The report highlights that Melbourne and Sydney will see the largest rental growth in 2019 with rents rising 10.1% and 8.6% respectively. Both are experiencing tight supply in their office markets due to the sustained strength of employment growth and relatively low levels of development completions in recent years. Prime rents have been rising rapidly in both markets, up by 13% in Sydney and 6% in Melbourne over the past year.
Across the global markets, uncertainty surrounding trade tensions and political events has led to a pause in the development pipeline, causing low vacancy rates and driving rental growth up.

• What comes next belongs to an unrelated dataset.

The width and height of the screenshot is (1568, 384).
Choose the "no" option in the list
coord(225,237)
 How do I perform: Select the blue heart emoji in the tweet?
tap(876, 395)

Over the next three years, global markets, generally short of high quality supply, will see further demand from both tech and co-working occupiers as new waves of the digital revolution maintain growth momentum for office demand in tech-orientated global cities.
William Beardmore-Gray, Head of Occupier Services and Commercial Agency, Knight Frank “Occupiers face two contradictory pressures in 2019. The geo-political threats, like BREXIT and the US/China trade war, make it difficult for firms to plan the future. However, business pressures to expand market share, recruit talent and enter new markets, are pushing them to address their property needs. Limited supply of new offices, following years of under development, mean that many occupiers will feel compelled to enter the market in 2019, and acquire space before someone else takes their preferred option for a future headquarters building.”
Knight Frank’s 10 key opportunity areas for investors in 2019:
- European logistics: The sector is already very popular with the past two years seeing record investment volumes.
- Second tier office markets: The likes of Madrid and Warsaw, where occupier markets have been slower to hit the expansion phase offer a compelling investment and development opportunity.
- Global R&D hubs: Tight development pipelines mean that locations such as Boston, the San Francisco Bay Area, Amsterdam and London will deliver strong future rental growth.
- Senior Living: The biggest global demographic trend underpins this sector, which is still embryonic in most markets.
- Private Rental Sector/Multifamily: Where the US has led, the UK and Europe have followed with burgeoning pipelines of stock delivered in 2018.
- Flexible Offices: Office occupiers from all sectors and of all sizes are seeking product that better aligns real estate to their disrupted, fast moving operational reality.
- Healthcare: Western European countries including the UK, France, Germany, Spain, The Netherlands and the Nordics are expected to lead the way in terms of attracting capital into healthcare in 2019.
- Hotels: Hotel operators who can leverage technological innovation, and capitalise on data capture will deliver enhanced performance and returns.
- Retail: The rise of online has turned sentiment against retail and pricing has in many markets moved accordingly.
- True mixed-use: The retreat of retail from CBDs demands a radical approach to mixed-use and place-making opportunities.